With less than 48 hours left in 2015, Turkey has become the latest country to announce foiling a holiday attack plot, detaining two suspected ISIS jihadists believed to be planning suicide bombings during New Year celebrations in the heart of the capital.

"They were caught before they had the opportunity to take action," said the office of the chief prosecutor of Ankara, Turkey's capital.

The prosecutor's office said the men had staked out possible locations in Ankara, where they could carry out the attacks.

The state-run Anadolu Agency, quoting unnamed police and judiciary officials, said the would-be-attackers were planning to detonate the bombs at two locations near bars and a shopping mall near Turkey's central Kizilay district during the celebrations.

"They were caught before they had the opportunity to take action," the prosecutor's office said.

The private NTV news channel, quoting security sources, said the two had "frequently" moved in and out of Syria and that security officials had been monitoring their movements for the past month.

Brussels cancels fireworks display

Elsewhere, Belgian authorities were investigating what authorities characterized as a "serious threat" of holiday season attacks directed at police, soldiers and popular attractions in the capital city of Brussels.

The arrest of two suspects was announced Tuesday by the Federal Prosecutor's Office, along with the seizure of military-style training uniforms, computer equipment and propaganda materials from ISIS. No weapons or explosives were found.

However, Brussels officials were sufficiently worried about the remaining risks that Mayor Yvane Mayeur announced Wednesday evening that a New Year's Eve fireworks display and related festivities planned Thursday in the city centre are being cancelled.

Last year, Mayeur told RTBF French-language television, 100,000 people turned out, and in current circumstances, he said, "we can't guarantee that we can check everyone."

Earlier attacks

In October, two suicide bombers detonated bombs outside Ankara's main train station as people gathered for a peace rally.

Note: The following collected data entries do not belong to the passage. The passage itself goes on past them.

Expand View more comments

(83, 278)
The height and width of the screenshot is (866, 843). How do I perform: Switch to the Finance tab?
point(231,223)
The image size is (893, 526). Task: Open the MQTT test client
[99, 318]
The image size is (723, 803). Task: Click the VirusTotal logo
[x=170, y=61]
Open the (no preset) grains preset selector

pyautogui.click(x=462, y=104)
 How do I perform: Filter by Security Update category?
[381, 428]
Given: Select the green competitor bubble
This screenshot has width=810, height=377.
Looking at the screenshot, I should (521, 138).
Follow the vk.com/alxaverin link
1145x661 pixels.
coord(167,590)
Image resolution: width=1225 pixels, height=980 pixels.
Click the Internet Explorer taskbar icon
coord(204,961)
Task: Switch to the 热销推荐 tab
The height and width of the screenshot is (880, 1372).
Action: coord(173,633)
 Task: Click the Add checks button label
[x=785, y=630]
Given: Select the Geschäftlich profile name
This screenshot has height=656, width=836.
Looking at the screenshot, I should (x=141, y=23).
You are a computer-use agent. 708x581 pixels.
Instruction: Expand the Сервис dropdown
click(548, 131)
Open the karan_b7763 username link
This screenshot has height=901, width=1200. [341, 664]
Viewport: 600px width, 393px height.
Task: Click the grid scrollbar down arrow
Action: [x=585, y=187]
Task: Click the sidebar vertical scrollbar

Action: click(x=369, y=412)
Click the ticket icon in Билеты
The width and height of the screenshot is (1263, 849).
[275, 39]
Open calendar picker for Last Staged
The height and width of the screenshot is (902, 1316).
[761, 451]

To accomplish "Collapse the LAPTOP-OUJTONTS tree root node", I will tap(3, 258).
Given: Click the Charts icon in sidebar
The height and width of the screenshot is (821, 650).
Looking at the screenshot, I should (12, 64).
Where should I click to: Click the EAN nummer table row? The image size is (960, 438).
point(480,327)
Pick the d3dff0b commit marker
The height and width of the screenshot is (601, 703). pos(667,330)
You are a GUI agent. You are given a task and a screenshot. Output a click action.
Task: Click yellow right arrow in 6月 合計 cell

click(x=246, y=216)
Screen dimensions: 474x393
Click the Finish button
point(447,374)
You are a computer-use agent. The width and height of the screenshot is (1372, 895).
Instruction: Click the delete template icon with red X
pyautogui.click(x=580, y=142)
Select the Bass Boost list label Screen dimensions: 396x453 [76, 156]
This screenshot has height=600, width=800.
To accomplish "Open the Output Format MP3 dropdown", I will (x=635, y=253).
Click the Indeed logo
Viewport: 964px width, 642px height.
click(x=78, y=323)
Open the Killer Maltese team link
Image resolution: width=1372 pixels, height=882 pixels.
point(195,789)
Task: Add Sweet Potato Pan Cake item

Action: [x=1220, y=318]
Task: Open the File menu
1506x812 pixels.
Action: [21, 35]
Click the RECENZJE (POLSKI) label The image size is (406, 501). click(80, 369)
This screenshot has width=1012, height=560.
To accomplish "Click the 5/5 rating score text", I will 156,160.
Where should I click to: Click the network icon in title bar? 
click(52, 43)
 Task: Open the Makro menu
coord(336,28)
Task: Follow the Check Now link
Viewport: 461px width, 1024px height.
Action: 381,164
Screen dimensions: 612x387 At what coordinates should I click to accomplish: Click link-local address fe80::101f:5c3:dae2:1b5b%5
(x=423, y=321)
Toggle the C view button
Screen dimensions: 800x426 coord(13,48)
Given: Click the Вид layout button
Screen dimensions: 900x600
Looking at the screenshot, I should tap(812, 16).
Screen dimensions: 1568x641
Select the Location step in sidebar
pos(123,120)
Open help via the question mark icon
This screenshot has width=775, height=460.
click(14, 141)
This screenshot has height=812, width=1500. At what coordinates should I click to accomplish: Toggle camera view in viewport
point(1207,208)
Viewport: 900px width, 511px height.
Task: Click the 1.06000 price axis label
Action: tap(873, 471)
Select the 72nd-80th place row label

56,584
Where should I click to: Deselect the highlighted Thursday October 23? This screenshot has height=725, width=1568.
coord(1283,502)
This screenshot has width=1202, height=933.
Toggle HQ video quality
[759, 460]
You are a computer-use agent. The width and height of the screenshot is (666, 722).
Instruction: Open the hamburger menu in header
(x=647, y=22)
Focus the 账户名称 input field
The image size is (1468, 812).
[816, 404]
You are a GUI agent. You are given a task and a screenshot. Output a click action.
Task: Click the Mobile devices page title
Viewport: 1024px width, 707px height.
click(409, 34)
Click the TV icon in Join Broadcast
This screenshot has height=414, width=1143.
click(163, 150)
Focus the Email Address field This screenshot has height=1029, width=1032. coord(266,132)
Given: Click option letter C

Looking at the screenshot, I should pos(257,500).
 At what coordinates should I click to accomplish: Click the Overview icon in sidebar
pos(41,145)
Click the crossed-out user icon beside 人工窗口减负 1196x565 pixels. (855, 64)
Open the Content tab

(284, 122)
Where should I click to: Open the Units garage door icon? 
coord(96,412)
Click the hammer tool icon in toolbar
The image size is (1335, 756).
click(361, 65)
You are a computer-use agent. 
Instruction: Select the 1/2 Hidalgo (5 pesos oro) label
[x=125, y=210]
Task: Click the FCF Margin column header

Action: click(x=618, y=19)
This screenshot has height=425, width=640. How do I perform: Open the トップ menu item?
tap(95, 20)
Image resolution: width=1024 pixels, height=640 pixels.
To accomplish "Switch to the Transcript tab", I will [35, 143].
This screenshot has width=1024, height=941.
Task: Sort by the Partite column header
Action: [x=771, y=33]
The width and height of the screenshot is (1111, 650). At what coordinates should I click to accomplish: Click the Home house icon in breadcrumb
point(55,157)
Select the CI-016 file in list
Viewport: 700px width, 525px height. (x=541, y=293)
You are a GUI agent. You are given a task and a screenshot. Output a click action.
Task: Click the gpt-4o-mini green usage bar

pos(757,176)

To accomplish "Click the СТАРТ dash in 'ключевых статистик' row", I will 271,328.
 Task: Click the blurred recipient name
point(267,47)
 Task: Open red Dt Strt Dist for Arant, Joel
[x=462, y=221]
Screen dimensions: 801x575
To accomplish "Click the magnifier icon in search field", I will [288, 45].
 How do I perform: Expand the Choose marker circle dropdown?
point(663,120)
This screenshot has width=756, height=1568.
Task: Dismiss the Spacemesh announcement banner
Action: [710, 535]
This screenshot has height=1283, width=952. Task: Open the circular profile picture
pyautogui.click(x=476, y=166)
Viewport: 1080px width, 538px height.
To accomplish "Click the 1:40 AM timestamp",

The attack killed more than 100 people and was Turkey's deadliest. The prosecutor's office said the attack was carried out by a local cell of ISIS.

More than 30 people were also killed in a ISIS suicide attack in the town of Suruc, near Turkey's border with Syria, in July.

Earlier this year, Turkey agreed to take a more active role in the U.S.-led battle against ISIS. Turkey opened its bases to U.S. aircraft to launch air raids on the extremist group in Syria and has carried out a limited number of strikes on the group itself.

It has also moved to tighten security along its 900-kilometre border with Syria in a bid to stem the flow of militants.